Gassel read the hospital care notes a few months after his release. For his benefit, he said doctors kept him unconscious and kept his body temperature below normal for 72 hours. There was some concern about brain function if he survived because blood to the brain was compromised.
In addition to having no recollection of race day, Gassel said he’s had some general sequential memory loss and his vocabulary has regressed, though he said that has been improving.
What he has gained is an enhanced appreciation for life, and others in his community and the running community have expressed their appreciation for Gassel’s life.
“It has been amazing for someone nonchalant about life and in this case death, the outpouring of support, affection and concern,” said Gassel, who was visited in the hospital by Somerindyke a week after the race. “I can’t tell you how many people prayed for me individually or collectively.
“… That was probably the most emphatic aspect of this whole thing. That, and I do have a stronger sense of an appreciation of life and recognition of mortality.”
Back on course
Gassel hasn’t let temporary death slow him down very much.

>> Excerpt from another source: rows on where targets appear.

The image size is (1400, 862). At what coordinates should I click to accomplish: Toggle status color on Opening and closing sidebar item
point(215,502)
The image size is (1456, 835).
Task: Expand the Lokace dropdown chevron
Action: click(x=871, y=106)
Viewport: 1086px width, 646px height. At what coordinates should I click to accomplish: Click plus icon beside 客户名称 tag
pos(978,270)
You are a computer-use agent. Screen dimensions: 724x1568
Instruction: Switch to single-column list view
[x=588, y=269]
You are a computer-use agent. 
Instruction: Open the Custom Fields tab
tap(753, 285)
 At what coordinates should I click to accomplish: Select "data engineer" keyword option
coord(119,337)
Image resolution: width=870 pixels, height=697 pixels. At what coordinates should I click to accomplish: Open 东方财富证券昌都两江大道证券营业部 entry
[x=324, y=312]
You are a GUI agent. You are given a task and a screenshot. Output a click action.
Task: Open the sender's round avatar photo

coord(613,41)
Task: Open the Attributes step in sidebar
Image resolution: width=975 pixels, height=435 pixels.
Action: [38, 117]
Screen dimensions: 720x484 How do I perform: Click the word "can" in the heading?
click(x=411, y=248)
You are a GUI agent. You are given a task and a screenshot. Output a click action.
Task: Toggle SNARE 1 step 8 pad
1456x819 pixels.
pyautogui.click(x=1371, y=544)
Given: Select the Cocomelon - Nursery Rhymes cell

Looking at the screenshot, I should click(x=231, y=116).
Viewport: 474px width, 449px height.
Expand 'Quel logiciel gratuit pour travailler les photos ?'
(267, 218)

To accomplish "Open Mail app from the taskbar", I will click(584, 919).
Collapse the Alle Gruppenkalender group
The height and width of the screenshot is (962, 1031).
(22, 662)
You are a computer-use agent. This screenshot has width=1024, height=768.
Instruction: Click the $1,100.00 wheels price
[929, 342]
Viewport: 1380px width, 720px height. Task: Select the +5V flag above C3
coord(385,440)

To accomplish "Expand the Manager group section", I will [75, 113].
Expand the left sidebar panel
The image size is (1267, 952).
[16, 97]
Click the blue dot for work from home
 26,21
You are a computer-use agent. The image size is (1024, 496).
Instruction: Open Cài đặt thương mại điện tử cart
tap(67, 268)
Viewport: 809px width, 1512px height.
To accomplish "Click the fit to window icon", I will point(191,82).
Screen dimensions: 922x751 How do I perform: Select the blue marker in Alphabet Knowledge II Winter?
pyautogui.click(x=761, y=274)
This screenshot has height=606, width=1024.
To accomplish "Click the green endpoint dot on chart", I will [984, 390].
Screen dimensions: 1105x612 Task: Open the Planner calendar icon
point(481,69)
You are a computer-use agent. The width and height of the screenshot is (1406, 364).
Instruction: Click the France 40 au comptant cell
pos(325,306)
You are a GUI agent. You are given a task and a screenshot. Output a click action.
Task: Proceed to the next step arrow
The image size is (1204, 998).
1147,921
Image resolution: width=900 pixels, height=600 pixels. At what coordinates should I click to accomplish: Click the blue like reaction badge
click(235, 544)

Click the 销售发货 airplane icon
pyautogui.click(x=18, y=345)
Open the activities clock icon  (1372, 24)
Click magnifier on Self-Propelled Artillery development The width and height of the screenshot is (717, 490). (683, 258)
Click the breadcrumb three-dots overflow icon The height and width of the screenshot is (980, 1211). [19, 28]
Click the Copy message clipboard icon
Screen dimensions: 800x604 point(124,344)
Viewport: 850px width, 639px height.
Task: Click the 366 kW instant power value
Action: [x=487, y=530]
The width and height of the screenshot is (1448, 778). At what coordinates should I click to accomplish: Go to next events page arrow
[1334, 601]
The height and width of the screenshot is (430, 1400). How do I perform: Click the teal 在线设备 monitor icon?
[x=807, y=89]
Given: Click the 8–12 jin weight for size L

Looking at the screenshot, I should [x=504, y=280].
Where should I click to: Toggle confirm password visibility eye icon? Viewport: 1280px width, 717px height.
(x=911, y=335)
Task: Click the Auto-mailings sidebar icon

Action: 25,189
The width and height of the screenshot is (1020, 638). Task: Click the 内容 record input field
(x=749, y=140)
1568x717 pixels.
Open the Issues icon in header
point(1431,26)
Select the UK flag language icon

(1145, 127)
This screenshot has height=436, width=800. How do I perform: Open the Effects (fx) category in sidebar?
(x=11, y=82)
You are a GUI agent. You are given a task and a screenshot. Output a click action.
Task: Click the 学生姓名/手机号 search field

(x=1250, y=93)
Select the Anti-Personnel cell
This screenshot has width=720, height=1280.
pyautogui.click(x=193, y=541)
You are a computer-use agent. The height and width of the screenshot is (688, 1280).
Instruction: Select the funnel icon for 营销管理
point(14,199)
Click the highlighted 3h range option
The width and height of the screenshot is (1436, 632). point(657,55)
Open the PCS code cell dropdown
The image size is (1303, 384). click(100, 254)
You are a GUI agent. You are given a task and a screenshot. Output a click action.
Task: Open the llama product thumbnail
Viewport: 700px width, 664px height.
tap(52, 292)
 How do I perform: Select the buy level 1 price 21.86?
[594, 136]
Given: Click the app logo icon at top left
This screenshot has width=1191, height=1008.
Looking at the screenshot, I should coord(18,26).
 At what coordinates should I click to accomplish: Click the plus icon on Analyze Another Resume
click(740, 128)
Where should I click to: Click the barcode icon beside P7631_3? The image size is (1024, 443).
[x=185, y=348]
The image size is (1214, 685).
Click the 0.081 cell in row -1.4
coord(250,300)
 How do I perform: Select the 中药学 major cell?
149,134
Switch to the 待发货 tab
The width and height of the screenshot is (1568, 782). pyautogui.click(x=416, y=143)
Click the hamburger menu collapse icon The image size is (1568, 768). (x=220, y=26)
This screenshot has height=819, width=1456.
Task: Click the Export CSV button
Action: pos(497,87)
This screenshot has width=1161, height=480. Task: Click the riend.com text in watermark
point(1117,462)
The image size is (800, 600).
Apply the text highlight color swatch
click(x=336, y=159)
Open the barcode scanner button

He is the second runner in the 16-year history of the Myrtle Beach Marathon to suffer cardiac arrest during the race, and is the second to return to the race as a participant.
Darryl Long of Charlotte collapsed on the course in 2005 and was kept alive by other runners and rescue workers before he was transported to the hospital for emergency surgery, and he returned to run again.
“I’m back to living. You don’t stay mired in it,” Gassel said. “You try to regain your identity, and some of my identity is as a runner.”
The Chicago native ran the Chicago Marathon in October to keep a streak of 20 consecutive years alive there. His time was 4 hours, 45 minutes and he reached the halfway point in the race in just over 2 hours. Gassel said he felt good and strong after the race. He ran a 10k race on Thanksgiving, and has won his age group in 5k and 10k races since.
Gassel has qualified for and run in the Boston Marathon five times, and his best marathon time is 3:27. He’d like to again finish inside 4 hours.
“If all goes well in the short term I’ll try to recapture a little bit of what I had before for the next Chicago Marathon,” Gassel said.
Somerindyke isn’t concerned about having to slow his pace much for Gassel. “I saw his split time for the half in Chicago,” Somerindyke said. “I think he’s back up to hoofing it again so he’ll probably give me a run for my money.”
Gassel always intended to get back to running despite some understandable apprehension.
“There was a little fear of getting back, but you have to live,” Gassel said. “There’s a certain eye of the tiger that goes with athletic competitions. I can feel the change. This experience has muted that, not from the enjoyment factor but competitive factor. I don’t know if I’ll get that back. I kind of miss it, but at the same time. …”
The heart attack has led Gassel to change his race and training strategy. He trains in run blocks – walking a minute or two for every 10 or so minutes he runs – and employs the tactic in races of 10k or longer. Although he’ll sometimes push his endurance, especially if he’s feeling good near the end of a race.
“I found since I started doing it and got used to it, psychologically you get used to it, too,” Gassel said. “Coming out of the walk you’re ready to start running again. For a lot of us it washes out pretty well and you can do the same time and maybe better by being stronger.”
Saturday’s race will be Gassel’s second start in the Myrtle Beach Marathon, though he isn’t interested in how many he’s started.
“I’ve run none so far. You count them by the finishes,” he said. “I’m looking forward to it. I have fond though unusual memories of it. It will be more celebrational than competitive.
“I think it will have a cathartic effect. I think it being Myrtle Beach where it happened, there will be an appreciation that I’m still here once I cross the finish line.”